Mudunuri Uma S, Khouja Mohamad, Repetski Stephen, Venkataraman Girish, Che Anney, Luke Brian T, Girard F Pascal, Stephens Robert M
Advanced Biomedical Computing Center, Information Systems Program, SAIC-Frederick, Inc., Frederick National Laboratory for Cancer Research, Frederick, Maryland, United States of America.
PLoS One. 2013 Dec 2;8(12):e80503. doi: 10.1371/journal.pone.0080503. eCollection 2013.
As the discipline of biomedical science continues to apply new technologies capable of producing unprecedented volumes of noisy and complex biological data, it has become evident that available methods for deriving meaningful information from such data are simply not keeping pace. In order to achieve useful results, researchers require methods that consolidate, store and query combinations of structured and unstructured data sets efficiently and effectively. As we move towards personalized medicine, the need to combine unstructured data, such as medical literature, with large amounts of highly structured and high-throughput data such as human variation or expression data from very large cohorts, is especially urgent. For our study, we investigated a likely biomedical query using the Hadoop framework. We ran queries using native MapReduce tools we developed as well as other open source and proprietary tools. Our results suggest that the available technologies within the Big Data domain can reduce the time and effort needed to utilize and apply distributed queries over large datasets in practical clinical applications in the life sciences domain.
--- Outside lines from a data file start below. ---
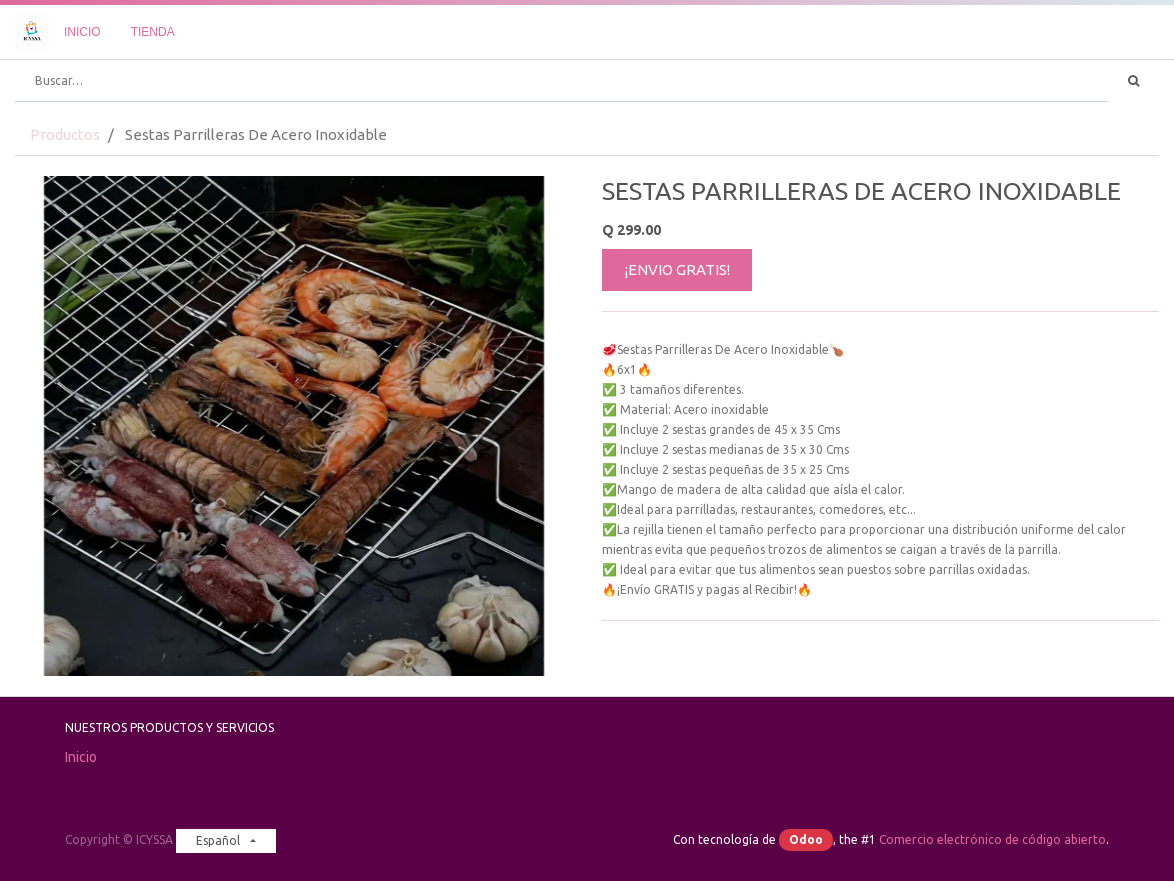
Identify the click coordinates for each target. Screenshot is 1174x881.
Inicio (81, 757)
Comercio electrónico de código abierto (992, 839)
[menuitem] (82, 32)
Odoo (806, 839)
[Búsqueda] (1133, 81)
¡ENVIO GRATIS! (677, 269)
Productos (65, 134)
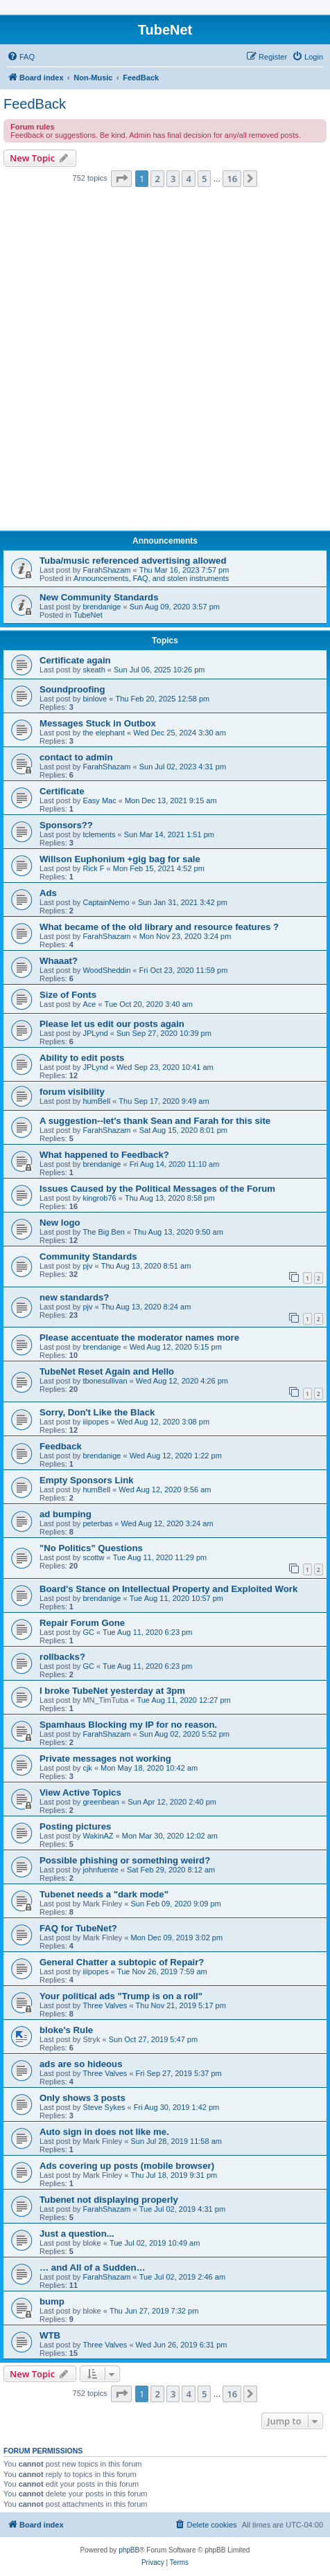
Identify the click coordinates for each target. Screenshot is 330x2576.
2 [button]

The methodologies and technologies discussed in this paper set the stage for a more detailed evaluation that investigates how various data structures and data models are best mapped to the proper computational framework.
随着生物医学科学学科不断应用能够产生前所未有的大量嘈杂且复杂生物数据的新技术,显而易见的是,从这些数据中获取有意义信息的现有方法根本无法跟上步伐。为了取得有用的结果,研究人员需要能够高效且有效地整合、存储和查询结构化与非结构化数据集组合的方法。随着我们迈向个性化医疗,将非结构化数据(如医学文献)与大量高度结构化和高通量数据(如来自非常大的队列的人类变异或表达数据)相结合的需求尤为迫切。在我们的研究中,我们使用Hadoop框架研究了一个可能的生物医学查询。我们使用我们开发的原生MapReduce工具以及其他开源和专有工具运行查询。我们的结果表明,大数据领域内的现有技术可以减少在生命科学领域的实际临床应用中对大型数据集进行分布式查询所需的时间和精力。本文讨论的方法和技术为更详细的评估奠定了基础,该评估将研究如何将各种数据结构和数据模型最佳地映射到适当的计算框架。